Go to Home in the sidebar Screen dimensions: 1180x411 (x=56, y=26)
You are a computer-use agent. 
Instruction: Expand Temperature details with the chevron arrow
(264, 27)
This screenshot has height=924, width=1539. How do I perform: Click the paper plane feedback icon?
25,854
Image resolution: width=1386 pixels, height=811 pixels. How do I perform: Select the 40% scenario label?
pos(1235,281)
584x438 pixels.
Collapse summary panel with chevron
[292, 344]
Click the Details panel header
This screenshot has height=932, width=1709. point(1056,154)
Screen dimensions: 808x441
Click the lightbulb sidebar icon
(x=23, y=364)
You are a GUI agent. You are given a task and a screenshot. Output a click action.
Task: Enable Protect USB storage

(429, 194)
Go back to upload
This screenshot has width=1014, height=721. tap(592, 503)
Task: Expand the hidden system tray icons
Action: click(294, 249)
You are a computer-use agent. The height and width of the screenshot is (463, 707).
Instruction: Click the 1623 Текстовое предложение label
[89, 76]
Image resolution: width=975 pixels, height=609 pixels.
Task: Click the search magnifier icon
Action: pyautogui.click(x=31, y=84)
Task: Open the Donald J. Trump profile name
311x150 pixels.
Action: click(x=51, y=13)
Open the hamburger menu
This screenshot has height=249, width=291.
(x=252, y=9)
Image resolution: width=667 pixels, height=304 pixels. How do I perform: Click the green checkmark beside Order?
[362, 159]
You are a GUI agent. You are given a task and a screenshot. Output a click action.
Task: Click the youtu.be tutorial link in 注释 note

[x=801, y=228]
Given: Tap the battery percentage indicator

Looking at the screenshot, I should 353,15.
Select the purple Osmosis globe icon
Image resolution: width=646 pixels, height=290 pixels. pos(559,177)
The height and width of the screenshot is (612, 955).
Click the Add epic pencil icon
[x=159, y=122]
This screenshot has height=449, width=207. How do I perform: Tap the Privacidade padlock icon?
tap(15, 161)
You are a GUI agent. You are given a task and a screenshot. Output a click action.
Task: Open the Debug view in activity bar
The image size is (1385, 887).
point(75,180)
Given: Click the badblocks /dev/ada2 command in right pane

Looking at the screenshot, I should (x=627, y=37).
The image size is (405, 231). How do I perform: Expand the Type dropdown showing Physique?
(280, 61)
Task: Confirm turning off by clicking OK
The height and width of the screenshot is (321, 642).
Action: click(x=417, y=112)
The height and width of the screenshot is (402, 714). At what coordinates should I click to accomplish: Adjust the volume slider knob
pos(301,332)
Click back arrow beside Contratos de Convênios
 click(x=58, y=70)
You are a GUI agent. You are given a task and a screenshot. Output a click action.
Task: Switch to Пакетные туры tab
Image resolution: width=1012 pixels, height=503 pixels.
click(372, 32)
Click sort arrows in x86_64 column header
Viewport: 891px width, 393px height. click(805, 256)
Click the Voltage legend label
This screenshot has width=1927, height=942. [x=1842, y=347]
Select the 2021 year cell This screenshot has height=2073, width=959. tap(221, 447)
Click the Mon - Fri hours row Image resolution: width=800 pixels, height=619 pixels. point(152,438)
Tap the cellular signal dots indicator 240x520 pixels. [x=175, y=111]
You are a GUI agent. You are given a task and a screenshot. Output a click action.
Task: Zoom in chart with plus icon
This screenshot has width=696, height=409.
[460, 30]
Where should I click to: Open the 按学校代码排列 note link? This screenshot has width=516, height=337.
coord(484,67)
• • • •
* _What is required_:
Copy out every line of the data above without changing a single character.

* _Exercise result_:
Go to Home in the sidebar Screen dimensions: 1180x411 (x=56, y=26)
You are a computer-use agent. 
Instruction: Expand Temperature details with the chevron arrow
(264, 27)
This screenshot has height=924, width=1539. How do I perform: Click the paper plane feedback icon?
25,854
Image resolution: width=1386 pixels, height=811 pixels. How do I perform: Select the 40% scenario label?
pos(1235,281)
584x438 pixels.
Collapse summary panel with chevron
[292, 344]
Click the Details panel header
This screenshot has height=932, width=1709. point(1056,154)
Screen dimensions: 808x441
Click the lightbulb sidebar icon
(x=23, y=364)
You are a GUI agent. You are given a task and a screenshot. Output a click action.
Task: Enable Protect USB storage

(429, 194)
Go back to upload
This screenshot has width=1014, height=721. tap(592, 503)
Task: Expand the hidden system tray icons
Action: click(294, 249)
You are a computer-use agent. The height and width of the screenshot is (463, 707).
Instruction: Click the 1623 Текстовое предложение label
[89, 76]
Image resolution: width=975 pixels, height=609 pixels.
Task: Click the search magnifier icon
Action: pyautogui.click(x=31, y=84)
Task: Open the Donald J. Trump profile name
311x150 pixels.
Action: click(x=51, y=13)
Open the hamburger menu
This screenshot has height=249, width=291.
(x=252, y=9)
Image resolution: width=667 pixels, height=304 pixels. How do I perform: Click the green checkmark beside Order?
[362, 159]
You are a GUI agent. You are given a task and a screenshot. Output a click action.
Task: Click the youtu.be tutorial link in 注释 note

[x=801, y=228]
Given: Tap the battery percentage indicator

Looking at the screenshot, I should 353,15.
Select the purple Osmosis globe icon
Image resolution: width=646 pixels, height=290 pixels. pos(559,177)
The height and width of the screenshot is (612, 955).
Click the Add epic pencil icon
[x=159, y=122]
This screenshot has height=449, width=207. How do I perform: Tap the Privacidade padlock icon?
tap(15, 161)
You are a GUI agent. You are given a task and a screenshot. Output a click action.
Task: Open the Debug view in activity bar
The image size is (1385, 887).
point(75,180)
Given: Click the badblocks /dev/ada2 command in right pane

Looking at the screenshot, I should (x=627, y=37).
The image size is (405, 231). How do I perform: Expand the Type dropdown showing Physique?
(280, 61)
Task: Confirm turning off by clicking OK
The height and width of the screenshot is (321, 642).
Action: click(x=417, y=112)
The height and width of the screenshot is (402, 714). At what coordinates should I click to accomplish: Adjust the volume slider knob
pos(301,332)
Click back arrow beside Contratos de Convênios
 click(x=58, y=70)
You are a GUI agent. You are given a task and a screenshot. Output a click action.
Task: Switch to Пакетные туры tab
Image resolution: width=1012 pixels, height=503 pixels.
click(372, 32)
Click sort arrows in x86_64 column header
Viewport: 891px width, 393px height. click(805, 256)
Click the Voltage legend label
This screenshot has width=1927, height=942. [x=1842, y=347]
Select the 2021 year cell This screenshot has height=2073, width=959. tap(221, 447)
Click the Mon - Fri hours row Image resolution: width=800 pixels, height=619 pixels. point(152,438)
Tap the cellular signal dots indicator 240x520 pixels. [x=175, y=111]
You are a GUI agent. You are given a task and a screenshot. Output a click action.
Task: Zoom in chart with plus icon
This screenshot has width=696, height=409.
[460, 30]
Where should I click to: Open the 按学校代码排列 note link? This screenshot has width=516, height=337.
coord(484,67)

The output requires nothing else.